A variação no comportamento paterno entre mamíferos ainda é um campo pouco explorado pela ciência. Apenas cerca de 5% das aproximadamente 6 mil espécies conhecidas apresentam participação ativa dos machos no cuidado com as crias, o que torna os mecanismos biológicos envolvidos nesse processo menos compreendidos do que aqueles relacionados ao cuidado materno.
Nesse contexto, um estudo publicado em 18 de fevereiro de 2026 na revista Nature investigou como fatores genéticos e sociais podem influenciar a conduta paterna. A pesquisa teve como modelo o rato-listado-africano, espécie na qual os machos apresentam comportamentos contrastantes que vão desde proteção ativa até agressão contra as próprias crias.
Genética do comportamento
Os experimentos indicaram que o ambiente social é determinante: machos criados em isolamento demonstraram mais cuidado, enquanto aqueles mantidos em grupos densos apresentaram maior hostilidade e infanticídio, diferença atribuída às condições sociais.

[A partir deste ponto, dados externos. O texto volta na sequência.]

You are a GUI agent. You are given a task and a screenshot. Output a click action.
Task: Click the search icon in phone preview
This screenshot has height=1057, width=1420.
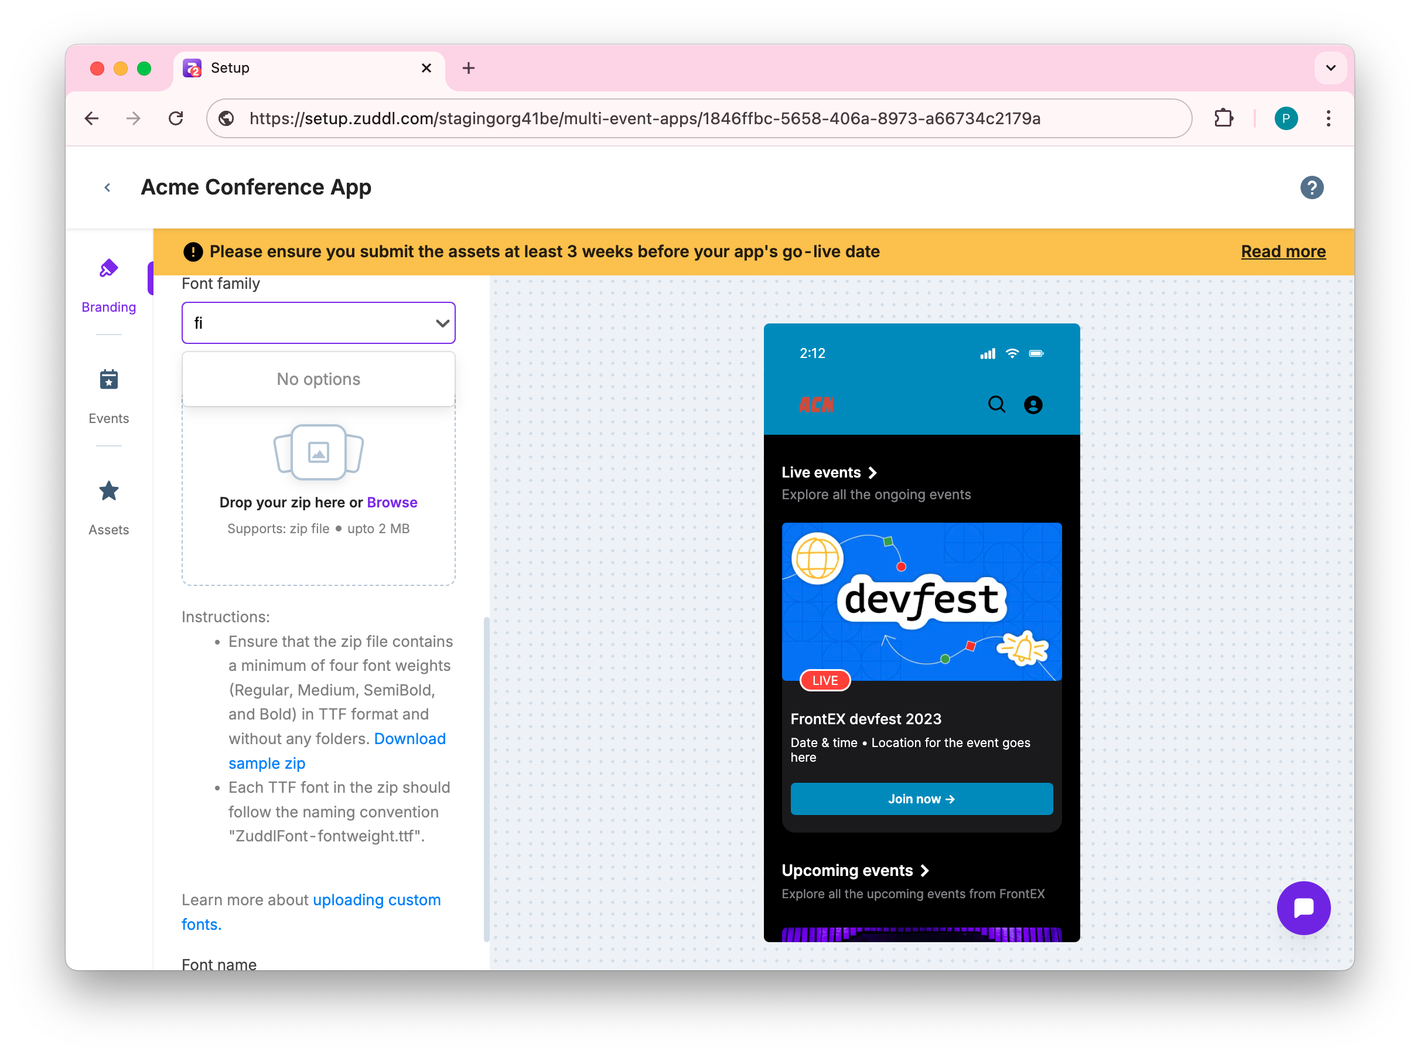[x=996, y=404]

A análise neurobiológica apontou a área pré-óptica medial, ou MPOA, como centro da regulação do comportamento paterno, com maior atividade nos machos cuidadores. Dentro dessa região, destacou-se a atuação do gene Agouti. Os pesquisadores observaram que:
- níveis elevados de expressão do Agouti estavam associados a menor cuidado e maior agressividade;
- o gene, tradicionalmente ligado à pigmentação e ao metabolismo, desempenha também papel comportamental.
Para testar essa relação, a equipe aumentou artificialmente a expressão do Agouti na MPOA por meio de vetor viral. Após a manipulação:
- machos anteriormente tolerantes passaram a exibir comportamento agressivo;
- houve aumento de episódios de infanticídio.
Além das descobertas
Os dados sugerem que o Agouti pode funcionar como um “interruptor” molecular, integrando sinais ambientais, especialmente fatores sociais como densidade populacional e competição, e modulando a resposta entre cuidado e agressão.
Apesar das descobertas, os autores ressaltam que o gene não atua de forma isolada e que fatores sociais continuam sendo determinantes. Também alertam que, embora o Agouti e a MPOA estejam presentes em outros mamíferos, incluindo humanos, não há evidências de que o comportamento paternal humano seja controlado pelos mesmos processos.